* [Goal of the exercise] Please print exactly the lines below, from the start of the material up to and including the line with "Image resolution: width=1000", but none of the pictures.

* [Recorded information]
------------------------------------
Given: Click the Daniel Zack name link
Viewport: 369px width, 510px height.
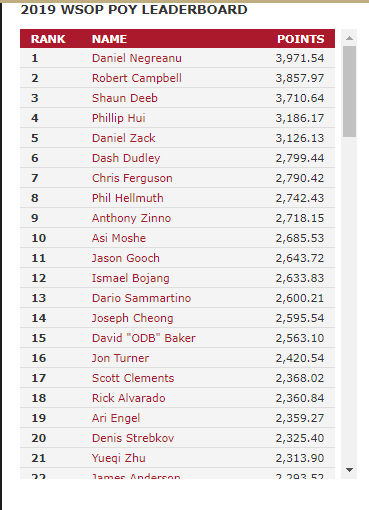Looking at the screenshot, I should pos(124,138).
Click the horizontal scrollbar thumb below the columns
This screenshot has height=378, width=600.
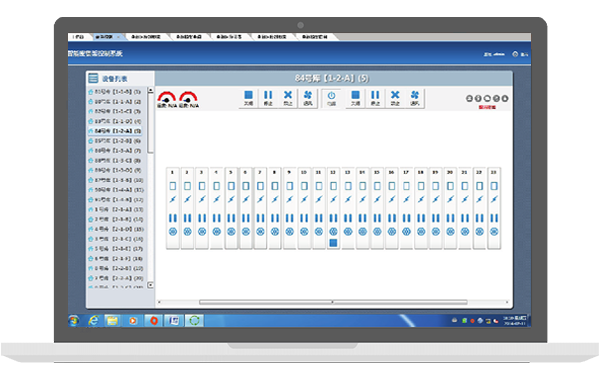click(333, 302)
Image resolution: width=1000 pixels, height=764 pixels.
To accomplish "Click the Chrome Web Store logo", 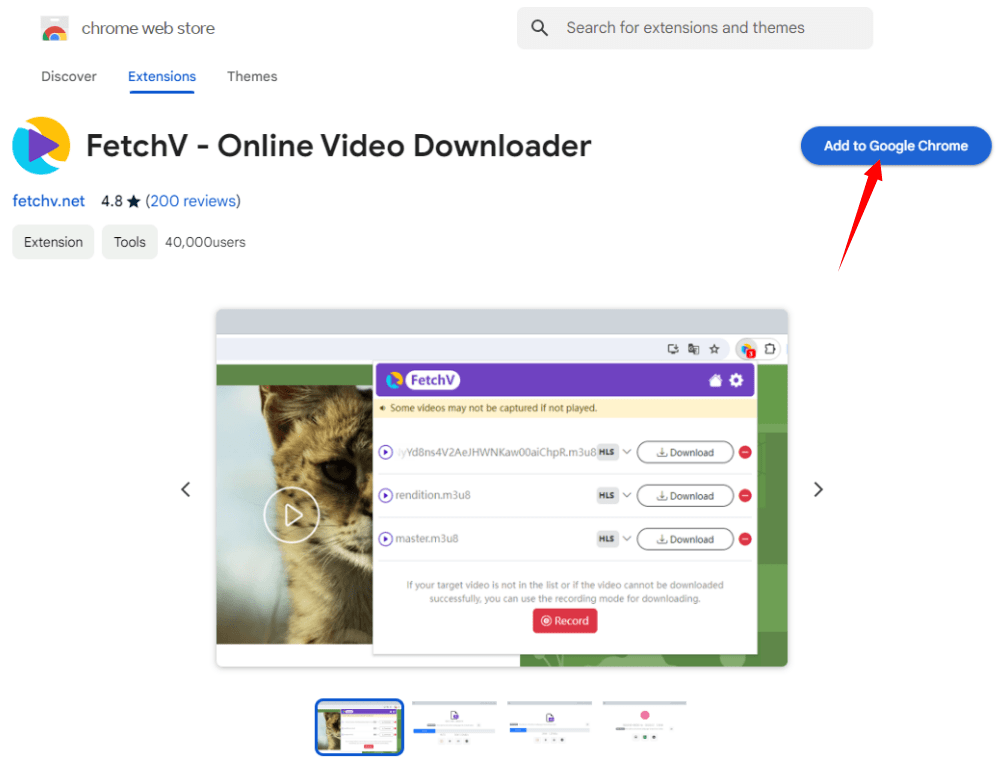I will tap(54, 29).
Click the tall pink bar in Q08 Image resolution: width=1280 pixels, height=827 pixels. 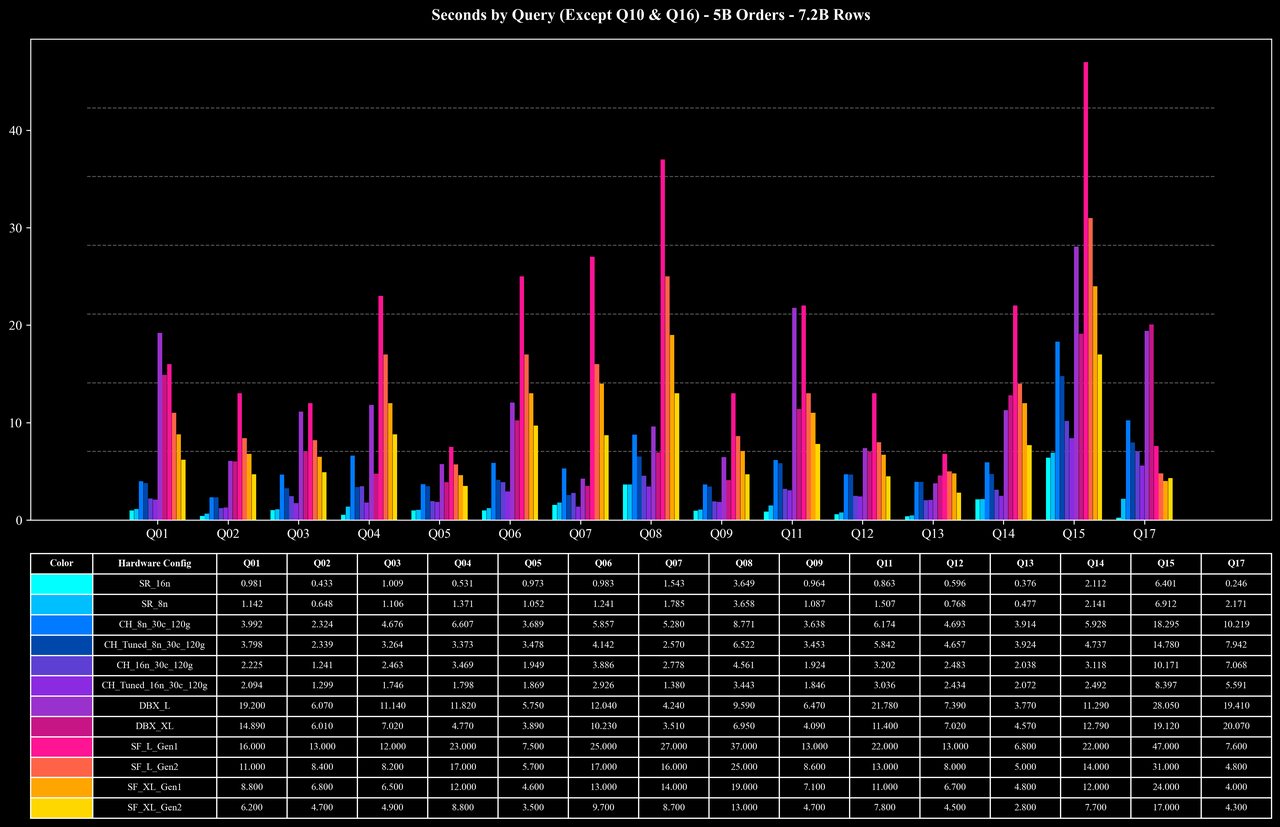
------------------------------------
* [Final answer]
Given: Click the Daniel Zack name link
Viewport: 369px width, 510px height.
Looking at the screenshot, I should pos(124,138).
Click the horizontal scrollbar thumb below the columns
This screenshot has height=378, width=600.
click(333, 302)
Image resolution: width=1000 pixels, height=764 pixels.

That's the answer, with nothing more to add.